## Passage shown
"""

The courts enjoy a fairly regular diet of cases concerning the validity of calls on performance bonds and similar securities. I have blogged on this before, in early 2017.

Bond issuers who are reluctant to pay out on a bond will raise either:

Sumitomo Mitsui Banking Corp Europe Ltd v Euler Hermes Europe SA (NV), heard by Butcher J in the Commercial Court a couple of weeks ago, is a formal defence case, which grapples with the situation where the original beneficiary has tried to assign the benefit of the bond to a third party, and problems with that assignment cause problems for the ultimate beneficiary.

The facts

RRS is a project company responsible for delivering a waste treatment facility in Derby. In 2014, it employed Interserve Construction Ltd (ICL) to build it. ICL had to provide a performance bond (£21.81 million) and a retention bond (£7.27 million). Euler Hermes issued the bonds in favour of RRS. On the same day, RRS entered into a borrower debenture with Sumitomo Mitsui Banking Corp Europe Ltd (SMBC) in which it assigned to SMBC the benefit of the two bonds. It also (crucially as we will see) appointed SMBC as attorney with power to do any act in its name and on its behalf.

In relation to the performance bond, RRS sent Euler a notice of the assignment, which Euler signed and returned.

The project did not go well, both before and after ICL’s parent, Interserve, went into administration in March 2019. By August 2019, both the project agreement and construction contract were terminated. Just before that, and no doubt nervous at the impending expiry of the performance bond, SMBC sent demands under both bonds. It signed each demand twice: once as itself, and once as attorney for RRS.

The problem under the performance bond   

The performance bond defined RRS as “the Employer”, which term included its permitted assignees. But it also provided that RRS could only assign the benefit of the bond if the assignee confirmed to the bondsman in writing that it accepted RRS’ repayment obligation under the bond. (RRS was obliged to repay any amount by which the sums paid under the bond exceeded ICL’s liability in a dispute under the construction contract.) Sadly, when taking the assignment, SMBC did not send that confirmation to Euler. So, said Euler, the demand was not sent by a “permitted assignee” and was invalid on its face.

"""

## Exercise tasks
a - Translate this sentence from the post on performance bond calls into Spanish: "In relation to the performance bond, RRS sent Euler a notice of the assignment, which Euler signed and returned."
b - Write the next part of the post on performance bond calls, picking up after its last sentence.

## Given data
"""

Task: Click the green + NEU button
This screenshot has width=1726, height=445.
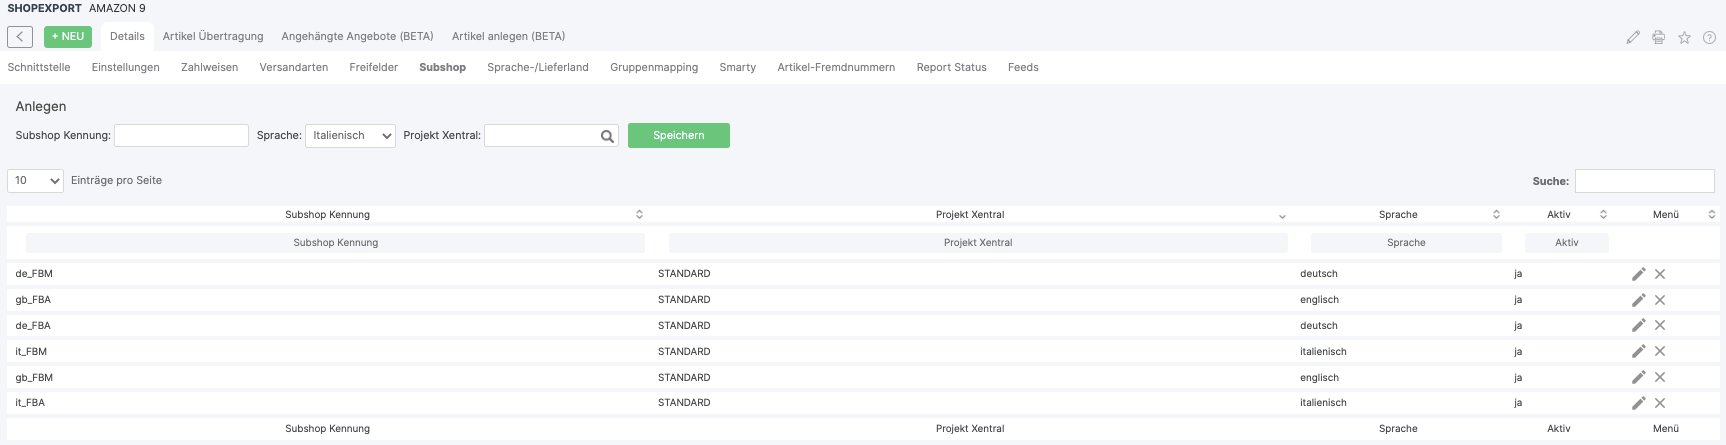Action: click(x=68, y=37)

"""

## Expected answers
a - En relación con la garantía de cumplimiento, RRS envió a Euler una notificación de la cesión, que Euler firmó y devolvió.

b -
The answer

SMBC had to accept that the assignment was ineffective under the terms of the bond. The judge was not persuaded by its arguments that Euler’s signature on the acknowledgement of receipt of the notice of assignment was either:

  • An agreement that there was an effective assignment.
  • A waiver of the formal requirement for confirmation in the bond (Butcher J’s rapid but careful assessment of the impact of the Rock Advertising line of authority on non-waiver provisions is worth reading).

But SMBC had an alternative argument. If the assignment was not valid, then the claim must still have lain with RRS, and RRS had in fact issued the demand because SMBC had signed the demand as RRS’s attorney.

This simple point won the day. While the court could not make an order that Euler pay the performance bond monies (because SMBC could not make the demand, and RRS was not a party to the proceedings), the judge could and did make a declaration that the demand was valid. Presumably an actual order for payment can be made once RRS is joined to the proceedings, and presumably it will hand the money over to SMBC.

The problem under the retention bond

The problem under the retention bond was different. There, the definition of RRS as “Employer” made no mention of assignees, but the bond did permit assignment and without the special requirement as to the assignee assuming the repayment obligation. So assignment was not an issue. The problem was one of pure form. The bond required a demand to bear the signature of a duly authorised officer of the employer and, said Euler, the demands were invalid because they were not signed by an officer of RRS.

The answer

Butcher J resolved this more swiftly, finding for SMBC on two alternative bases:

  • Because the retention bond expressly contemplated assignment, he held that it must have been the intention for a demand to be signed by the assignee, so signature by an officer of the assignee counted as a signature of an officer of the employer.
  • The second signature being by a director of SMBC as attorney for RRS, was itself a signature of an officer of the employer.

Lessons learned

From what is perhaps a fairly technical case spring some important lessons of wide application. The first, essentially a commercial one, is that many bond issuers are reluctant to pay out on on-demand bonds, and apparently not concerned at the risk to their reputation posed by publicity about court proceedings arising on major projects in which they resist payment. This includes not just minor regional players, but major household names in the finance world such as Euler Hermes.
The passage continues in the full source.